● Problem requirements
Look through the data below and return each line where "screenshot" appears.

● Stored items
★ ★ ★ ★ ★

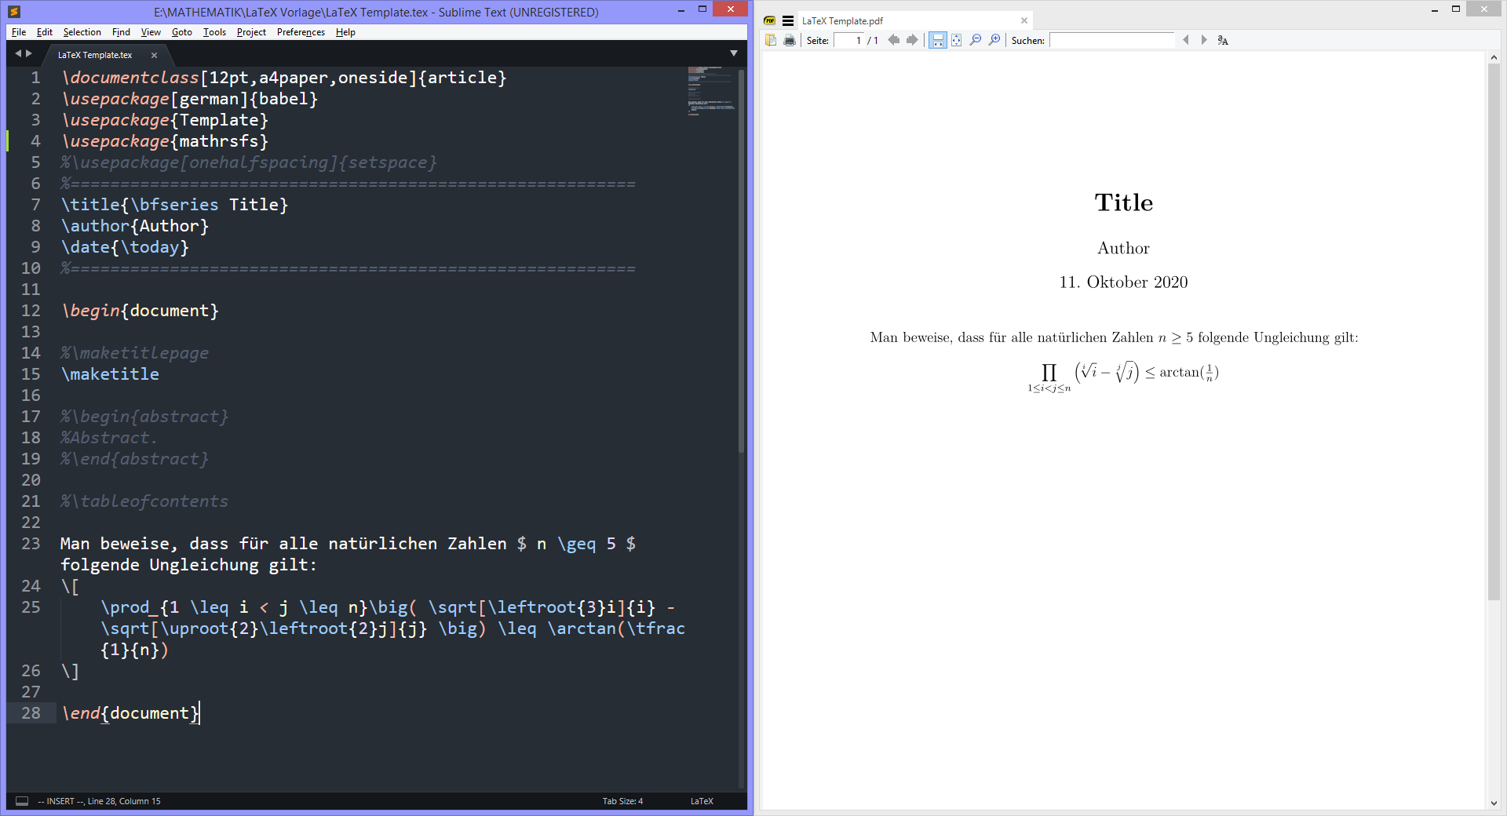Navigate back using Sublime's left arrow

pos(17,53)
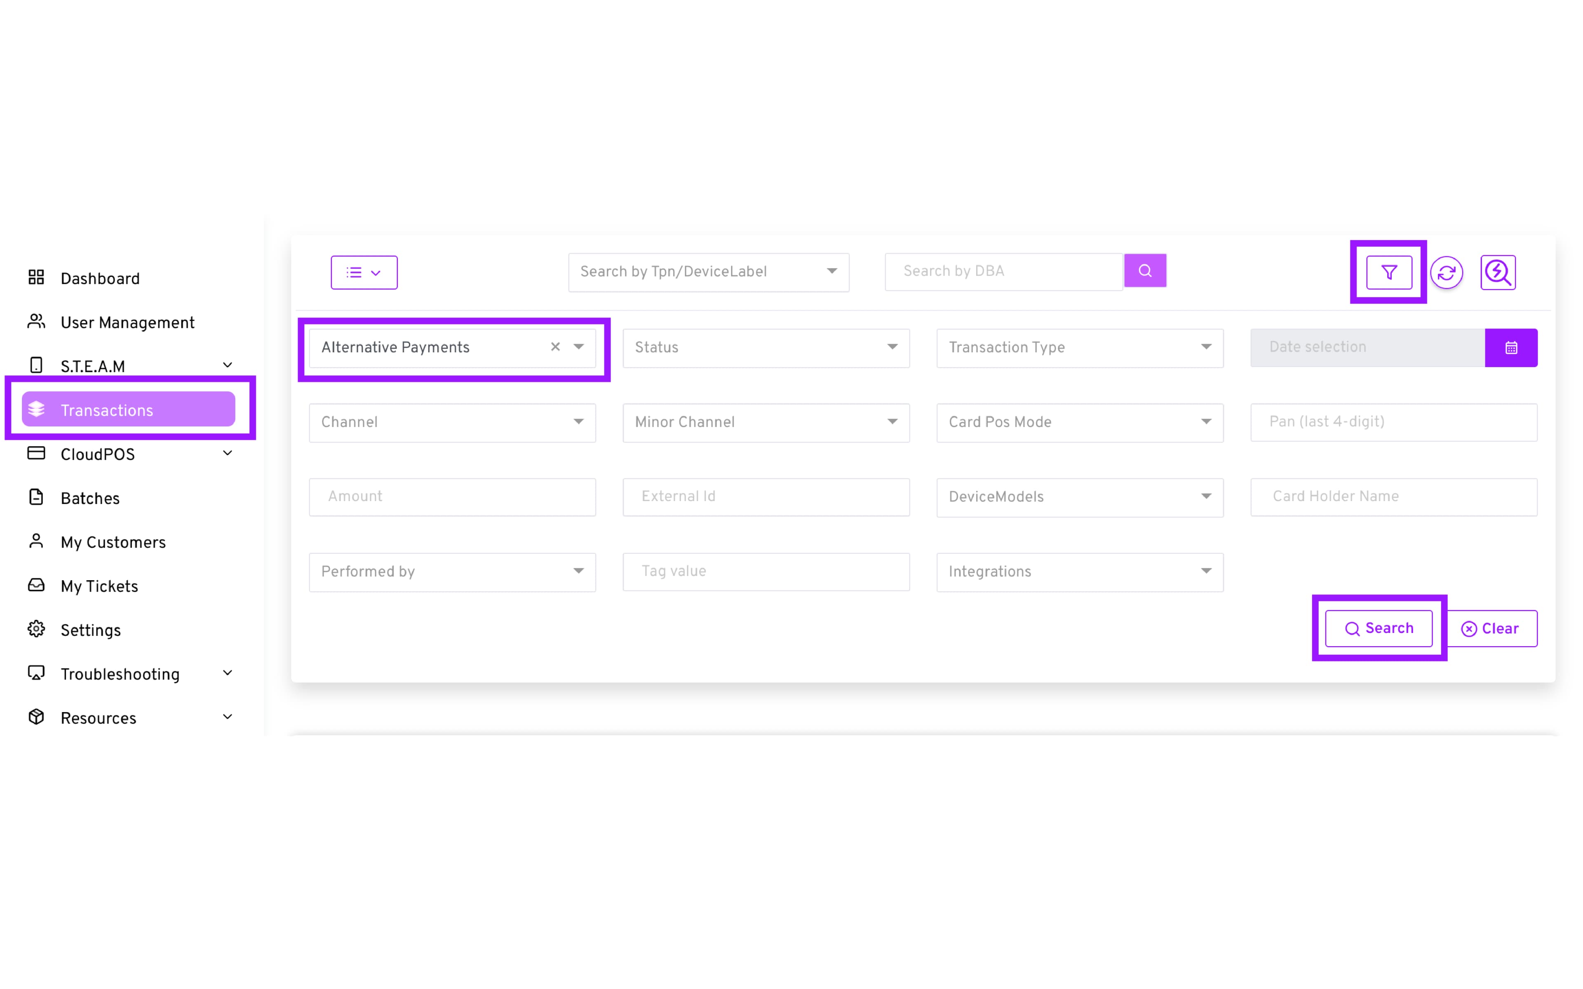Go to Dashboard in the sidebar
Screen dimensions: 1583x989
pyautogui.click(x=99, y=279)
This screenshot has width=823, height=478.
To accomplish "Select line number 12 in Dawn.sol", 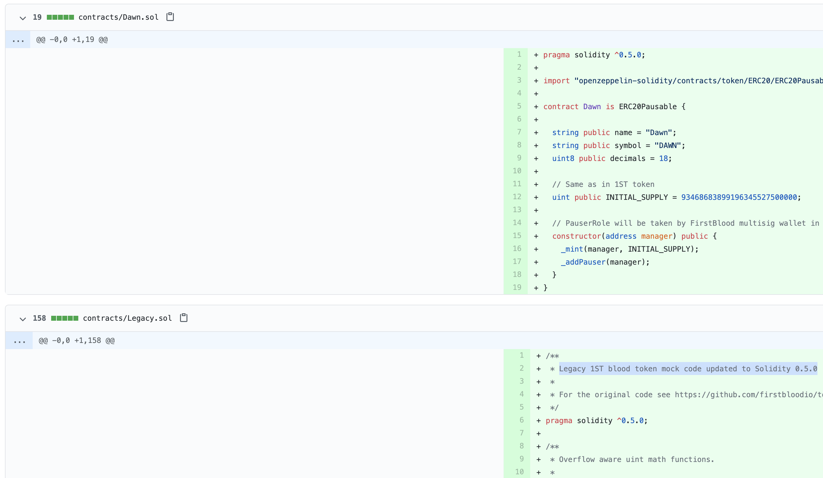I will 517,197.
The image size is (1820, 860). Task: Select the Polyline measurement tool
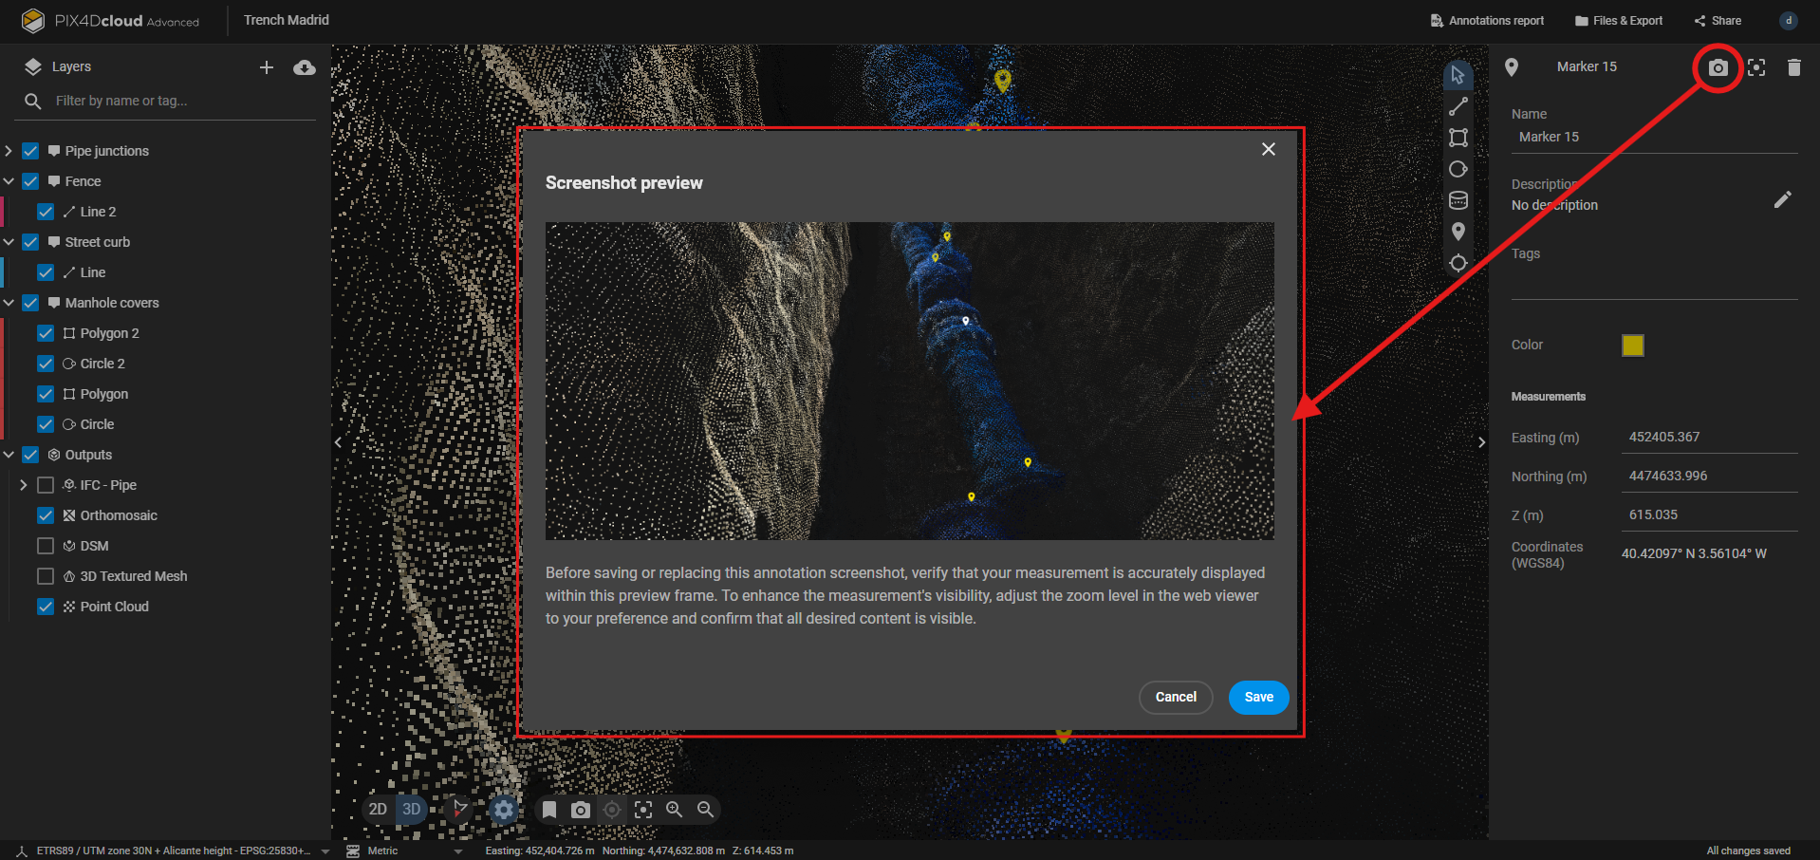click(1458, 105)
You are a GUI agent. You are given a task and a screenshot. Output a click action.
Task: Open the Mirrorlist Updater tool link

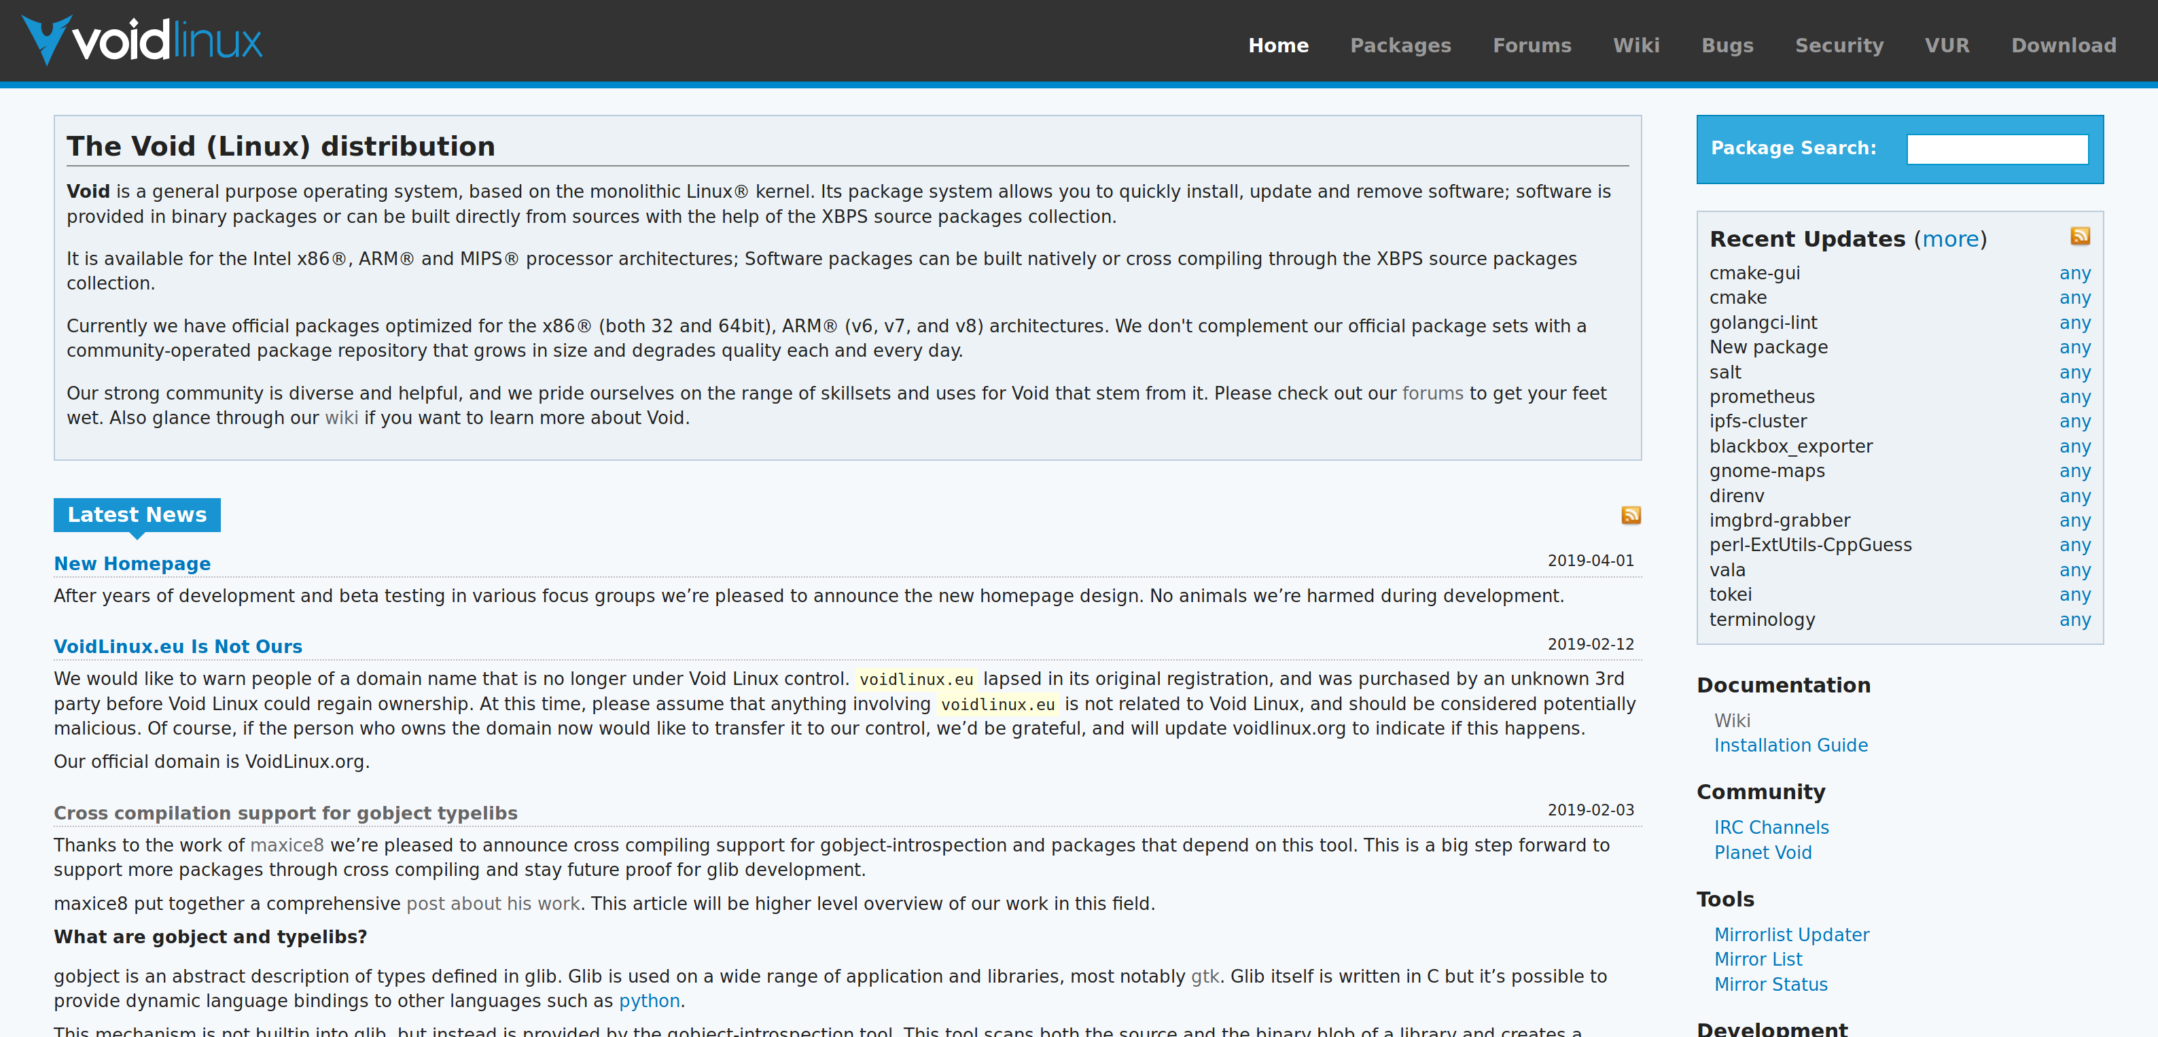pos(1791,935)
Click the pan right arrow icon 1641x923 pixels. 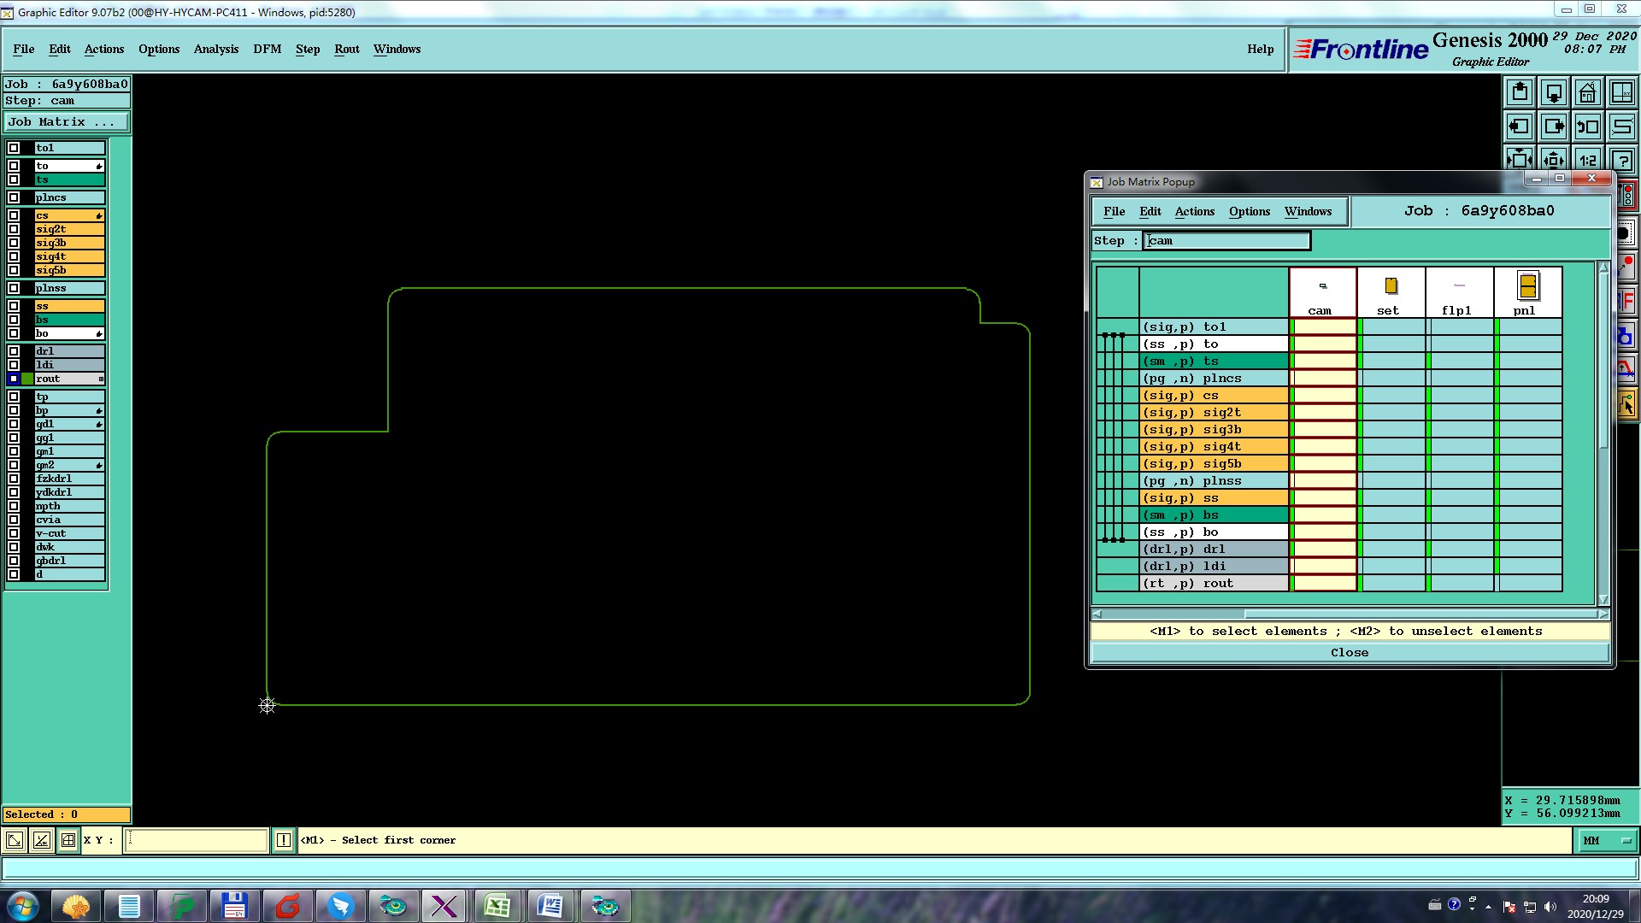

★ ★ ★ ★ ★

● Task result
This screenshot has width=823, height=478.
You are a GUI agent. You are given a task and a screenshot. Output a click action.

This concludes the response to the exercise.